Re: Missing important information in backup.sgml

From: "Gunnar \"Nick\" Bluth" <gunnar(dot)bluth(at)pro-open(dot)de>
To: Stephen Frost <sfrost(at)snowman(dot)net>
Cc: "pgsql-docs(at)postgresql(dot)org" <pgsql-docs(at)postgresql(dot)org>, Kevin Grittner <kgrittn(at)gmail(dot)com>
Subject: Re: Missing important information in backup.sgml
Date: 2016-11-29 14:54:57
Message-ID: d1b49a36-6e90-d8c6-6242-66d26ae32b6f@pro-open.de
Views: Raw Message | Whole Thread | Download mbox | Resend email
Thread:
Lists: pgsql-docs

Am 29.11.2016 um 14:43 schrieb Stephen Frost:
> Greetings,
>
> * Gunnar "Nick" Bluth (gunnar(dot)bluth(at)pro-open(dot)de) wrote:
>> Am 23.11.2016 um 21:41 schrieb Stephen Frost:
>>> * Gunnar "Nick" Bluth (gunnar(dot)bluth(at)pro-open(dot)de) wrote:
>>> One of the very important things that should be done as part of a backup
>>> is to ensure that all of the archive files required to restore the
>>> database to a consistent state are safely stored in the archive.
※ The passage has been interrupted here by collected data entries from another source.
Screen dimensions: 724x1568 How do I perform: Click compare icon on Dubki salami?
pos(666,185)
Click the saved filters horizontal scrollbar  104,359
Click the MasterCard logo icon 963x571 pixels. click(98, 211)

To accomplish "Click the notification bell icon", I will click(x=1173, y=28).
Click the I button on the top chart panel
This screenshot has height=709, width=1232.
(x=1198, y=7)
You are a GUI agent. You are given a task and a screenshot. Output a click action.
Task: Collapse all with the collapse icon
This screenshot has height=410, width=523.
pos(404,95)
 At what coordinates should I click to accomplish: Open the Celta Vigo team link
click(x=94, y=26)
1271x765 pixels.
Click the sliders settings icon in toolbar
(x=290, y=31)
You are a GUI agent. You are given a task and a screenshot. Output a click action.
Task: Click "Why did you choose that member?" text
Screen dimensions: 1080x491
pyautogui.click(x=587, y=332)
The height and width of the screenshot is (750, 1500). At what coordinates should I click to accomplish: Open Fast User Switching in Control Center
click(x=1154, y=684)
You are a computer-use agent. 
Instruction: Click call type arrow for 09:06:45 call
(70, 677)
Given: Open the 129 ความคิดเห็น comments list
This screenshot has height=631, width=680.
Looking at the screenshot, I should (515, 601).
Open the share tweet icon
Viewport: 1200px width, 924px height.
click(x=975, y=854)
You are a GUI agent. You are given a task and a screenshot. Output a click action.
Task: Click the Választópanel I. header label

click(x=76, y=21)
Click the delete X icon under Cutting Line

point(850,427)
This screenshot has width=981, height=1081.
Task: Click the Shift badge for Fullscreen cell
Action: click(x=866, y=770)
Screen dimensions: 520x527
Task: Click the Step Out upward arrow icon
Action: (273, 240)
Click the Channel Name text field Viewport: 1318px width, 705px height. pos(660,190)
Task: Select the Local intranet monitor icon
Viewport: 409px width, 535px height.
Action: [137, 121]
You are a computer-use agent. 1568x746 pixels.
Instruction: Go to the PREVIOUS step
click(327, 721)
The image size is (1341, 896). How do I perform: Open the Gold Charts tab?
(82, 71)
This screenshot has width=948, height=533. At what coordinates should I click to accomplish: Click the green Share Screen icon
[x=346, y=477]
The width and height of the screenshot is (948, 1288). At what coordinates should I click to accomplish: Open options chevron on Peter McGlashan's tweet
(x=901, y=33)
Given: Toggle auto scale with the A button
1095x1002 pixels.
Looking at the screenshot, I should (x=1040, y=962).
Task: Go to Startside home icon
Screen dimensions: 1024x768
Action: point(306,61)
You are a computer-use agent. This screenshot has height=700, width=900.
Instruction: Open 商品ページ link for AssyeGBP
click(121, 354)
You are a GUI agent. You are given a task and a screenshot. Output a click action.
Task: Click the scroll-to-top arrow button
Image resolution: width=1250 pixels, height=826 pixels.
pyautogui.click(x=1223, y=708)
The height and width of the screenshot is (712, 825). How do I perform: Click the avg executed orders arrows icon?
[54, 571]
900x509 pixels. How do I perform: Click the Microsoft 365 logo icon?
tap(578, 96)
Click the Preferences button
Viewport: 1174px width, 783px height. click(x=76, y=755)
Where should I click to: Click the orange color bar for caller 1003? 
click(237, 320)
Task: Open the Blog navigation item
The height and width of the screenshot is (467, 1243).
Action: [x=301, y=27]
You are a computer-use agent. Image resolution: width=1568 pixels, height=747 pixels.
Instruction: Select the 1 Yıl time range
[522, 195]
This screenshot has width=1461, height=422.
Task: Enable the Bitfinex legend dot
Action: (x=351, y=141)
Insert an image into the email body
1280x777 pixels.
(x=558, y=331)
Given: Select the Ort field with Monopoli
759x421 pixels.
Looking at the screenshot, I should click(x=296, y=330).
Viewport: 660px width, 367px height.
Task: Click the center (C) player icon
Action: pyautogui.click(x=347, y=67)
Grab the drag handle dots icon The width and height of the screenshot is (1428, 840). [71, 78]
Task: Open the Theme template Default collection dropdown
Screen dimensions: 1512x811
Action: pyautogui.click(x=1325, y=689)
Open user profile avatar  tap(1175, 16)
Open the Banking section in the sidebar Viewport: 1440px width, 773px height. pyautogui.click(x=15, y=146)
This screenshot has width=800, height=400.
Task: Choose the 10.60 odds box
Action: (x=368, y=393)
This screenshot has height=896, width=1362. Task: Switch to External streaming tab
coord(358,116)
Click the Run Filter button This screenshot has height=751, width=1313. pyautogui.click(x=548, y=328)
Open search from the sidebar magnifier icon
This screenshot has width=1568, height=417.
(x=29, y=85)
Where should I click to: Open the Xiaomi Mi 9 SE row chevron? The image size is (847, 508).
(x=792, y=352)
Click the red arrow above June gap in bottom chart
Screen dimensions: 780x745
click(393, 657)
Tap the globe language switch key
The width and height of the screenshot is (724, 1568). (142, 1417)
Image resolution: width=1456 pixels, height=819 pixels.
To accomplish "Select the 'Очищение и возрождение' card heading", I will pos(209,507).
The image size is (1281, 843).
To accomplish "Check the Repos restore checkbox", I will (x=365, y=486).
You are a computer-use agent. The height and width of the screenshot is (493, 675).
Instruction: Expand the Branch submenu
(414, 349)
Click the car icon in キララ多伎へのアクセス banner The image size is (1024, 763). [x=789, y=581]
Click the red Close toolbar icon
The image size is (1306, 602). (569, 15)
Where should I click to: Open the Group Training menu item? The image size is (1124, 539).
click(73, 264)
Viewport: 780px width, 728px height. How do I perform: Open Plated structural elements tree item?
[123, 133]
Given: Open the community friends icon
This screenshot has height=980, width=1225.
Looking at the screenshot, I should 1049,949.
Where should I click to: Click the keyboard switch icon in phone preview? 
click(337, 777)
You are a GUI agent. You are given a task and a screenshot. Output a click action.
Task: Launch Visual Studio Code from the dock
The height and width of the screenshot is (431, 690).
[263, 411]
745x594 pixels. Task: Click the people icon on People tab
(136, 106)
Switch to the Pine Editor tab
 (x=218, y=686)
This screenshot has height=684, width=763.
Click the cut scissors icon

If
>>> that isn't done then it's possible that an incomplete archive may also
>>> render backups invalid.
>>
>> Well, the need to have a complete archive is described in the docs
>> already. Maybe the potential consequences of an incomplete archive
>> should be pointed or more drastically...?
>
> We should probably add to "step 5" something about "verify that all WAL
> files have been archived between the start and stop backup" or similar.

+1

>> Now, the main purpose of my patch was to document a behaviour that many
>> of us have run into, namely that FATAL error showing up in the log when
>> the archive_command exits with RC > 127. It's a nuisance only, but it
>> does send people on false tracks and should at least be mentioned in the
>> documentation.
>
> I agree that we should add information to the documentation that certain
> error codes are handled differently.
>
>> And since a couple of people does use rsync (or some wrappers around it)
>> for archiving, and that is notoriously giving RCs > 127, it seems legit
>> to at least mention it, no?
>
> The low-level API documentation should be focused on the API and not how
> to (mis)use the API using common unix commands.
>
>> diff --git a/doc/src/sgml/backup.sgml b/doc/src/sgml/backup.sgml
>> index 6eaed1e..a8f574e 100644
>> --- a/doc/src/sgml/backup.sgml
>> +++ b/doc/src/sgml/backup.sgml
>> @@ -587,7 +587,8 @@ tar -cf backup.tar /usr/local/pgsql/data
>> the administrator specify a shell command to be executed to copy a
>> completed segment file to wherever it needs to go. The command could be
>> as simple as a <literal>cp</>, or it could invoke a complex shell
>> - script &mdash; it's all up to you.
>> + script &mdash; it's all up to you. There however are some things to consider
>> + when creating such a command, most of which are covered below.
>> </para>
>
> If we're changing this then we should remove the notion that it could be
> "as simple as a cp" because it really should *not* be. That is a
> dangerous and very poor recommendation to be making to our users.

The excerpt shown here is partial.